# PROMPT
Below is a listing; restate from it, character for character, the lines beginning at the line holding "LD Didactic (800, 1559)" and ending at the line holding "Fai da te (642, 2299)", both included.

[[ SOURCE DATA, beginning ]]

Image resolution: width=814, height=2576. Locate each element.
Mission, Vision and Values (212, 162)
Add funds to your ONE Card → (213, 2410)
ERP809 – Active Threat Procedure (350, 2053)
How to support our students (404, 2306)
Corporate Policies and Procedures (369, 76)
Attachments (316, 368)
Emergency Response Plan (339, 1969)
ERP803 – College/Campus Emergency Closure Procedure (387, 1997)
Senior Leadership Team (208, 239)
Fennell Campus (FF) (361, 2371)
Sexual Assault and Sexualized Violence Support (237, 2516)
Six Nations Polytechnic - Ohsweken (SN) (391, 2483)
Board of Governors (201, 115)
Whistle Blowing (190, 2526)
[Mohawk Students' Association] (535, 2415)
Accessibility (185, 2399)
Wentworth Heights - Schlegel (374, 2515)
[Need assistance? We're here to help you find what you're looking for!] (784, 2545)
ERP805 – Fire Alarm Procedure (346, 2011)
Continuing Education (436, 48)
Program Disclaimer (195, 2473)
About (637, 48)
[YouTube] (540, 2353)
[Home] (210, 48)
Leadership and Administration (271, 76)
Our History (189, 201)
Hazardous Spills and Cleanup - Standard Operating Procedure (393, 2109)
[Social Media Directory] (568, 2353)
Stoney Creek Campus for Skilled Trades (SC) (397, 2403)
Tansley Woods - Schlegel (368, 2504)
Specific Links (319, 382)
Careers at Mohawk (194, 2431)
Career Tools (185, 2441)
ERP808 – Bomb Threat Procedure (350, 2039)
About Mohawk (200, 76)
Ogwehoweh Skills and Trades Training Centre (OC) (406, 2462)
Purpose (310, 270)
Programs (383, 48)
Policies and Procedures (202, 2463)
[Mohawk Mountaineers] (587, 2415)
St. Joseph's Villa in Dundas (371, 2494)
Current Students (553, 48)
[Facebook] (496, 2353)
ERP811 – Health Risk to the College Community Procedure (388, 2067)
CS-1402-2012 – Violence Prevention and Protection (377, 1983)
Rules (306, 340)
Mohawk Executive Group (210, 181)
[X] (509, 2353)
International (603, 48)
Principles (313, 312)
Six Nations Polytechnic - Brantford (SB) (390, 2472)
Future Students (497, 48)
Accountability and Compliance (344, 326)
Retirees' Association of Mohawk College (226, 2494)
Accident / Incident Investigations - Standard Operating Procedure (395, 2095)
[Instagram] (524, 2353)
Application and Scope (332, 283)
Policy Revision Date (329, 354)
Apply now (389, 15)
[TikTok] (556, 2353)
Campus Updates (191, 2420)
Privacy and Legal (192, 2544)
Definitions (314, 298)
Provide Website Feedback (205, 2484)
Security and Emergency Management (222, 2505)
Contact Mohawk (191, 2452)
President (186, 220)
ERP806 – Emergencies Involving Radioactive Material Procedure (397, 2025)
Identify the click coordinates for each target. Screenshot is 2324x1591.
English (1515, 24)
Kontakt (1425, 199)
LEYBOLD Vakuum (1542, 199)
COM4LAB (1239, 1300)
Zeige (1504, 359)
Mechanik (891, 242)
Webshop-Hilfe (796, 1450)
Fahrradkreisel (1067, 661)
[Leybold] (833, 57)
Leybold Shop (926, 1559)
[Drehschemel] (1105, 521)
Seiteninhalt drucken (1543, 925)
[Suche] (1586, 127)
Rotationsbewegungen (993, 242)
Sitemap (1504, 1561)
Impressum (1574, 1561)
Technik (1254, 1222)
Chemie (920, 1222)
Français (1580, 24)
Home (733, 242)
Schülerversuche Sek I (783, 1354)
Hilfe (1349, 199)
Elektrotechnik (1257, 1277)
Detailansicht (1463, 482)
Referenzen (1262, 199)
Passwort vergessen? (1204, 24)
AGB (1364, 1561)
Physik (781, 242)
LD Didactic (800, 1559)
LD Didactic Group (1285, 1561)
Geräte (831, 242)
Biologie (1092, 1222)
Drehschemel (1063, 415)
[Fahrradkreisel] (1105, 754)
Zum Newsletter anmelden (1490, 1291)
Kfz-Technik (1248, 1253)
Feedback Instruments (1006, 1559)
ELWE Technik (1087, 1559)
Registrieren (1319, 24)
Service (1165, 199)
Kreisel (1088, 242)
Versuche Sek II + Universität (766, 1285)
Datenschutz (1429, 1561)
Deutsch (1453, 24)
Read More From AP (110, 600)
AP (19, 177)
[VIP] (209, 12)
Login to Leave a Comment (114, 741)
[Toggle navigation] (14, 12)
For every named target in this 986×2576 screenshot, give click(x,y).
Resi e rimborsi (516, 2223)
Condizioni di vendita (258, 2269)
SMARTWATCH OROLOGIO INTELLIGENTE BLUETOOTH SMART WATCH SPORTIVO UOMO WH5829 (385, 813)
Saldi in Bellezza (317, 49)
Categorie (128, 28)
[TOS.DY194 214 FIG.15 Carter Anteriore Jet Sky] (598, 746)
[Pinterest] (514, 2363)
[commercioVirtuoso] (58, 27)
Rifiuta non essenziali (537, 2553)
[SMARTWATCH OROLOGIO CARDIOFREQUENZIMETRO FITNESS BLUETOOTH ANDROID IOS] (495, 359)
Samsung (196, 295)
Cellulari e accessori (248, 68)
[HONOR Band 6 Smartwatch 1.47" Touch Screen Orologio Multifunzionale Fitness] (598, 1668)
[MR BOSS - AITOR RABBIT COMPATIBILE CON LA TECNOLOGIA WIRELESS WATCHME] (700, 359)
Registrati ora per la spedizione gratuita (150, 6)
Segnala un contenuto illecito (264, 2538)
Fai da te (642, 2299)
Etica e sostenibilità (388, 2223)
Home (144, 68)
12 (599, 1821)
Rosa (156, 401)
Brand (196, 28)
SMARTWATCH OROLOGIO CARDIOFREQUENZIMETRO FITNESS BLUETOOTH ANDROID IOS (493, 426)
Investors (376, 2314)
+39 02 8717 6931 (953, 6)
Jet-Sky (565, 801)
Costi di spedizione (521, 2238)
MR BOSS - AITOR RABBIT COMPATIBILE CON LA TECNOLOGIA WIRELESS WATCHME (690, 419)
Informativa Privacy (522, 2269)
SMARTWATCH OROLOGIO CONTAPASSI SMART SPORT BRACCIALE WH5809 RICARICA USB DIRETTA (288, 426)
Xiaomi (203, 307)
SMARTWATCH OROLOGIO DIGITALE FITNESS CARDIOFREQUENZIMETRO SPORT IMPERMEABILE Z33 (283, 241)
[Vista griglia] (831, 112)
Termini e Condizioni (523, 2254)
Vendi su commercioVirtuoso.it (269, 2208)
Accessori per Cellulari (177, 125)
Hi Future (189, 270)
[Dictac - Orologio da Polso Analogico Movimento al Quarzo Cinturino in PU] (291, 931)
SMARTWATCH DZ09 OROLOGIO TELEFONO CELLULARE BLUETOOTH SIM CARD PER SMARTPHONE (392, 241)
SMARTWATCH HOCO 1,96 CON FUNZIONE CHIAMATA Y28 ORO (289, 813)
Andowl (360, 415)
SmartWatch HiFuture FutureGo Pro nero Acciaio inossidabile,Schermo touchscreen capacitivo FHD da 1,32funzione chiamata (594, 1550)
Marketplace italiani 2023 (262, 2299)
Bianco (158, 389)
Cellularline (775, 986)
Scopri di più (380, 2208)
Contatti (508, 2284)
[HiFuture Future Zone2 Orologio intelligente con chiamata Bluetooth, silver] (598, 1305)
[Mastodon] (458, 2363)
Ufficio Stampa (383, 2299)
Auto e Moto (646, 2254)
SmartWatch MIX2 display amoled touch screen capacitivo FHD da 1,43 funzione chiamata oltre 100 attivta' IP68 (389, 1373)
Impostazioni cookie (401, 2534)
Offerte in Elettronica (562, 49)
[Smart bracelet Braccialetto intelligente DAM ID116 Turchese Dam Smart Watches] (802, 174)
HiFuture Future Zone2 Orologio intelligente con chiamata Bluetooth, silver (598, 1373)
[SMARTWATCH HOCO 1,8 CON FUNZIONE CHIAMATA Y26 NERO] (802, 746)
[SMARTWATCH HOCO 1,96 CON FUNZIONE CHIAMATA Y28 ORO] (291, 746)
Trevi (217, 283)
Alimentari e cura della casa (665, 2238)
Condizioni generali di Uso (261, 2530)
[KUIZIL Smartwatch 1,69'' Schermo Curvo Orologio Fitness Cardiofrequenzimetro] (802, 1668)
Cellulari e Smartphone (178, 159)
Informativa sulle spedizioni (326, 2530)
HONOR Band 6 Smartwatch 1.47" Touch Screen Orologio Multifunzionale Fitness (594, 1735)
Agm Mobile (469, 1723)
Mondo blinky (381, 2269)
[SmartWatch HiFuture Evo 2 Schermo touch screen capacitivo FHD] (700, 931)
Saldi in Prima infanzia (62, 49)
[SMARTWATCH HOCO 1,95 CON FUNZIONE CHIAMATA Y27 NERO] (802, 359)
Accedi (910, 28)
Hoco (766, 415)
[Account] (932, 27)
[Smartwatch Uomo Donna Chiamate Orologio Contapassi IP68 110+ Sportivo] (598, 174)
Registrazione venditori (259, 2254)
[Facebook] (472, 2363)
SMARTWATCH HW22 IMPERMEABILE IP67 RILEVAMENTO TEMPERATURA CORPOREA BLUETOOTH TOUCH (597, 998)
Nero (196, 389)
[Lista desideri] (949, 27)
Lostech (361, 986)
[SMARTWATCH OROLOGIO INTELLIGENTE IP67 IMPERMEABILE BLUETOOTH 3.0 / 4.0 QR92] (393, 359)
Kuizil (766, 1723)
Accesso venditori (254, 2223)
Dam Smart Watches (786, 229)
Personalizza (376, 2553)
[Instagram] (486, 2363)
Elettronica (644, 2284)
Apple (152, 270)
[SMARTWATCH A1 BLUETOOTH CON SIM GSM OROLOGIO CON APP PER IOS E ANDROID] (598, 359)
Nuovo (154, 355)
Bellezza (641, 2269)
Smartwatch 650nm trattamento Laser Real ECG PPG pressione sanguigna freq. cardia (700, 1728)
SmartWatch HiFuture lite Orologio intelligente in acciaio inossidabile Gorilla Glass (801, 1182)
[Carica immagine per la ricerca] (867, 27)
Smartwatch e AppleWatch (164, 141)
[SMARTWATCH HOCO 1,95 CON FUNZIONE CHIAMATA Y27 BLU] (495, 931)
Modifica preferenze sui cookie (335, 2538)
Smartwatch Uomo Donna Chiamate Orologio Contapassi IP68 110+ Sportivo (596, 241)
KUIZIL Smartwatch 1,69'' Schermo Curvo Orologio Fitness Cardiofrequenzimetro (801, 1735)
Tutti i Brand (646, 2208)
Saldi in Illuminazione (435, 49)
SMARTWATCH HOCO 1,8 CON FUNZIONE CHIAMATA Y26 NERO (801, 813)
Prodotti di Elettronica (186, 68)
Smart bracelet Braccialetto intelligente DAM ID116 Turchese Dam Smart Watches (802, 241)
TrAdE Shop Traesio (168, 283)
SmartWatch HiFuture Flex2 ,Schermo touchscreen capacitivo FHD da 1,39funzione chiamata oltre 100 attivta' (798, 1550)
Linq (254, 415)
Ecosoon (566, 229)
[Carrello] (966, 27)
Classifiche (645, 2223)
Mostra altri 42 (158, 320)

[[ SOURCE DATA, end ]]

# RESPONSE
LD Didactic (800, 1559)
LD Didactic Group (1285, 1561)
Geräte (831, 242)
Biologie (1092, 1222)
Drehschemel (1063, 415)
[Fahrradkreisel] (1105, 754)
Zum Newsletter anmelden (1490, 1291)
Kfz-Technik (1248, 1253)
Feedback Instruments (1006, 1559)
ELWE Technik (1087, 1559)
Registrieren (1319, 24)
Service (1165, 199)
Kreisel (1088, 242)
Versuche Sek II + Universität (766, 1285)
Datenschutz (1429, 1561)
Deutsch (1453, 24)
Read More From AP (110, 600)
AP (19, 177)
[VIP] (209, 12)
Login to Leave a Comment (114, 741)
[Toggle navigation] (14, 12)
For every named target in this 986×2576 screenshot, give click(x,y).
Resi e rimborsi (516, 2223)
Condizioni di vendita (258, 2269)
SMARTWATCH OROLOGIO INTELLIGENTE BLUETOOTH SMART WATCH SPORTIVO UOMO WH5829 (385, 813)
Saldi in Bellezza (317, 49)
Categorie (128, 28)
[TOS.DY194 214 FIG.15 Carter Anteriore Jet Sky] (598, 746)
[Pinterest] (514, 2363)
[commercioVirtuoso] (58, 27)
Rifiuta non essenziali (537, 2553)
[SMARTWATCH OROLOGIO CARDIOFREQUENZIMETRO FITNESS BLUETOOTH ANDROID IOS] (495, 359)
Samsung (196, 295)
Cellulari e accessori (248, 68)
[HONOR Band 6 Smartwatch 1.47" Touch Screen Orologio Multifunzionale Fitness] (598, 1668)
[MR BOSS - AITOR RABBIT COMPATIBILE CON LA TECNOLOGIA WIRELESS WATCHME] (700, 359)
Registrati ora per la spedizione gratuita (150, 6)
Segnala un contenuto illecito (264, 2538)
Fai da te (642, 2299)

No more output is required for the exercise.